Work required: Would you please copy each line below that includes the string "logo"?

Supplied data:
▬▬▬▬▬▬▬▬▬▬
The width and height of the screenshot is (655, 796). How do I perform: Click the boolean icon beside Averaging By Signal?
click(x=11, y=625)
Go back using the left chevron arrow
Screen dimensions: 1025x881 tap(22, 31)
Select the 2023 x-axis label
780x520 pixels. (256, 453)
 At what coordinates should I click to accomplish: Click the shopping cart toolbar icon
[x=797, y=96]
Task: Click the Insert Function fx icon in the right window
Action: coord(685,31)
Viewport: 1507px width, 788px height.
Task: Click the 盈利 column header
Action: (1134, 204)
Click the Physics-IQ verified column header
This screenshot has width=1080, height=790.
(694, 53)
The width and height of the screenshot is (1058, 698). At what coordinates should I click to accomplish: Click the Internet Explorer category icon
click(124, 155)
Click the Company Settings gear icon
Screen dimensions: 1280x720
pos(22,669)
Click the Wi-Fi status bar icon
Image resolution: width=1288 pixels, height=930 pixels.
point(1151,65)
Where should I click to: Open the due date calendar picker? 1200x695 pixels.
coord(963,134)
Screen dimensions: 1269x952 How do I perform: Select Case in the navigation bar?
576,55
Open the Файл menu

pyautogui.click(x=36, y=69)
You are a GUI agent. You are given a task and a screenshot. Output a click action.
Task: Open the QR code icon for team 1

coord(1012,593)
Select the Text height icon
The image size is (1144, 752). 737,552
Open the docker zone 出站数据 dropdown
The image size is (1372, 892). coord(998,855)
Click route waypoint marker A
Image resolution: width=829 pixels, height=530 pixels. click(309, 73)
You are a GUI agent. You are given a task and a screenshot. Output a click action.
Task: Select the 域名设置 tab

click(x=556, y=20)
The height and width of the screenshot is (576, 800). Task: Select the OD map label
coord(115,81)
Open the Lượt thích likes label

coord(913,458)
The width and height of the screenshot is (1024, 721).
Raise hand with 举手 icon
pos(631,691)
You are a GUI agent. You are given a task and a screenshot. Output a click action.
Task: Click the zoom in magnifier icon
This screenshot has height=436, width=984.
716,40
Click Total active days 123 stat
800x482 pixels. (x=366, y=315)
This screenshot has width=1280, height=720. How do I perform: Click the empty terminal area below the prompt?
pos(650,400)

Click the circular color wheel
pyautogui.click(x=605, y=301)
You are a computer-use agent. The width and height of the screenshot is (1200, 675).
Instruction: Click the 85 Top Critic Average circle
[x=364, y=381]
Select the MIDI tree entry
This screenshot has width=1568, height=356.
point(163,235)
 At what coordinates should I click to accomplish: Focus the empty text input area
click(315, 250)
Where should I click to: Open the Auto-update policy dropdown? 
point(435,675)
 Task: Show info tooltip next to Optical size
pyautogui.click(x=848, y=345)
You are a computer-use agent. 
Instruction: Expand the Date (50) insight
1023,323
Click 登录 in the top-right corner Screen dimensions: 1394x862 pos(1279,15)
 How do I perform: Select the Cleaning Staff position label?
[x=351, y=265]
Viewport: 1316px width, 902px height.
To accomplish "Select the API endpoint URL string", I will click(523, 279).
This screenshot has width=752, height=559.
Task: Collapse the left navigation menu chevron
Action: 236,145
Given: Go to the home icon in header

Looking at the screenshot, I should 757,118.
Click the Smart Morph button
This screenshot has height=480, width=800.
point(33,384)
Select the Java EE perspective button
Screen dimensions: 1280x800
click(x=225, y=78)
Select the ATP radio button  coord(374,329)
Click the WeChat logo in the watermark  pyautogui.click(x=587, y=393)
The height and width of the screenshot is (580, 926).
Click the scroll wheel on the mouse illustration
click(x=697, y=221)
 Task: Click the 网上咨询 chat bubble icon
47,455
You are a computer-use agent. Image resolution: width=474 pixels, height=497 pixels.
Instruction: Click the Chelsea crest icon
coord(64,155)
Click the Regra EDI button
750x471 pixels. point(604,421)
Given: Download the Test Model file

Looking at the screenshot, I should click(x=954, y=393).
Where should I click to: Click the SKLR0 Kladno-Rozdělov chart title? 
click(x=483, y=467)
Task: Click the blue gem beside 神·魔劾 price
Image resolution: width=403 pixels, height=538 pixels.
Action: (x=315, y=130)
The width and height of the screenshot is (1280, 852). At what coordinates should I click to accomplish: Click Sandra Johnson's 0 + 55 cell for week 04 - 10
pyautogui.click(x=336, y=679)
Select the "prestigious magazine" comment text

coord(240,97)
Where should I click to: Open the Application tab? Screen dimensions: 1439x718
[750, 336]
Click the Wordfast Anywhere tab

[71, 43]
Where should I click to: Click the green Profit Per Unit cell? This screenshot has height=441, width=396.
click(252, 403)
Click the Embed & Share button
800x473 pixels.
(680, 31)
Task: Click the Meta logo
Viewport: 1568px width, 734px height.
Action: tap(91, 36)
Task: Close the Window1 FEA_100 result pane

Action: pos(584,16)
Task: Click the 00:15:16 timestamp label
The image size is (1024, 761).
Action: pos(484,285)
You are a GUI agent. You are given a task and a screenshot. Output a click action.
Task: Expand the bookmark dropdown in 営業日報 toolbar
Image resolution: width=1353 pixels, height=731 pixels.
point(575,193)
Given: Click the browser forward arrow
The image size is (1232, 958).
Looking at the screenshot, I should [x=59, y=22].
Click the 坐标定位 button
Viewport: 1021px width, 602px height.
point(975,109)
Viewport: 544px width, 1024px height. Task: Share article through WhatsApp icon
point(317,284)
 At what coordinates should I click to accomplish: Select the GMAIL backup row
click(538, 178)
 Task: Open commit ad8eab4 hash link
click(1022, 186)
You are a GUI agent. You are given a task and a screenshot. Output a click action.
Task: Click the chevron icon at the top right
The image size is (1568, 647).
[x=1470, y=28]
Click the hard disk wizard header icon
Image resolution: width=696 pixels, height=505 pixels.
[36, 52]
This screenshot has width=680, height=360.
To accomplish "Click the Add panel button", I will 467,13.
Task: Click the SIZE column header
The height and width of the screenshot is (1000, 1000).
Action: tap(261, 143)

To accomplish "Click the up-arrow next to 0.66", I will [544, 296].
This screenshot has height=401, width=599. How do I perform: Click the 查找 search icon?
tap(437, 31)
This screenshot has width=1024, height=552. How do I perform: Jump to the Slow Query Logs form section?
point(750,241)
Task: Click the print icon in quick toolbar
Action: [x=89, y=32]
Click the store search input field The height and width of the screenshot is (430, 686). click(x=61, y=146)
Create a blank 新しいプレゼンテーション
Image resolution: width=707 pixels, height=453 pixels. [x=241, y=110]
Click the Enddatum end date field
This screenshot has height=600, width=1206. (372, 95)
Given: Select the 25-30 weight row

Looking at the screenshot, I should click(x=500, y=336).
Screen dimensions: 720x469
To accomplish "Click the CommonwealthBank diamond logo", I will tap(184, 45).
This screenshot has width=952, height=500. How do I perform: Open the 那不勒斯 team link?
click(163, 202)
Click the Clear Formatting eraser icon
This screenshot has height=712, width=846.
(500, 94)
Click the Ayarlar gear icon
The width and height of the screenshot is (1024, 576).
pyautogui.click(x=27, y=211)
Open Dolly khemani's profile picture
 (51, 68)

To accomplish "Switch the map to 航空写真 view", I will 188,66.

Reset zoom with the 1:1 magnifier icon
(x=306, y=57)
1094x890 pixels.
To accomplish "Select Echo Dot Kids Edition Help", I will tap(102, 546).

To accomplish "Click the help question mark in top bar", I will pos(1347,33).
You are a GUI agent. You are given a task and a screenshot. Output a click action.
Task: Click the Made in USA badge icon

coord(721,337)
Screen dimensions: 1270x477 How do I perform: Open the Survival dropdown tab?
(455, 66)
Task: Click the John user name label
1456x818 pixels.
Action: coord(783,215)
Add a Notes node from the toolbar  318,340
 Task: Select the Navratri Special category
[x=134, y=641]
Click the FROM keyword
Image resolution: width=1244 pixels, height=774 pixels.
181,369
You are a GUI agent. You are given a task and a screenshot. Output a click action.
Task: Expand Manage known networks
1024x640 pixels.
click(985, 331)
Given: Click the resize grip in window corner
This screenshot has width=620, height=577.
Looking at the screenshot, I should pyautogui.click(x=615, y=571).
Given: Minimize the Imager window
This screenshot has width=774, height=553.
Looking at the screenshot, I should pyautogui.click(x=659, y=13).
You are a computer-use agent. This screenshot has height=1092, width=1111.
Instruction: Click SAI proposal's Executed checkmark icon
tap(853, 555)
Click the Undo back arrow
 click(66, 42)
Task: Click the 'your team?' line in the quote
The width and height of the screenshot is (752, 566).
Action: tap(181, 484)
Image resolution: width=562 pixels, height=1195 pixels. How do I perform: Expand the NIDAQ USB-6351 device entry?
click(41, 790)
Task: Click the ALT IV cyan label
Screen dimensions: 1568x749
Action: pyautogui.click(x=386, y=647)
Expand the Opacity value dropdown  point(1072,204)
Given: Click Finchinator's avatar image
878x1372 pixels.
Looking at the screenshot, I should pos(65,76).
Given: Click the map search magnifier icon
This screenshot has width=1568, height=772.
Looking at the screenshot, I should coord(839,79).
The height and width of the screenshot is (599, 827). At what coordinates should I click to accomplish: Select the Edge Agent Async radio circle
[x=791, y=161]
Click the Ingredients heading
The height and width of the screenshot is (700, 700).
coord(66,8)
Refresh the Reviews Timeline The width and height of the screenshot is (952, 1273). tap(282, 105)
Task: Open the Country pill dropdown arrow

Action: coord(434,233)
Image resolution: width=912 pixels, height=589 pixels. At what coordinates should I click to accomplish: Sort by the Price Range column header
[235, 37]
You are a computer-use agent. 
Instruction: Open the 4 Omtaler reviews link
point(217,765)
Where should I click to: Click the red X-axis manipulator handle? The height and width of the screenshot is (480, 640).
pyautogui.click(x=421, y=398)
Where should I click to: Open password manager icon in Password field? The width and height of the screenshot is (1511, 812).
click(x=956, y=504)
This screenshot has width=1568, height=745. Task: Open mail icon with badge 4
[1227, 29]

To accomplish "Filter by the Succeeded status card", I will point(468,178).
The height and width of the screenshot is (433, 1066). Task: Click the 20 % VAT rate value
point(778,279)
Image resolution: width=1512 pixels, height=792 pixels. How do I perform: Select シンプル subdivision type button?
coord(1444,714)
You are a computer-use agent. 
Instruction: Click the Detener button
▬▬▬▬▬▬▬▬▬▬
Result of this exercise:
Click the WeChat logo in the watermark  pyautogui.click(x=587, y=393)
Task: Click the Meta logo
To accomplish "Click the CommonwealthBank diamond logo", I will tap(184, 45).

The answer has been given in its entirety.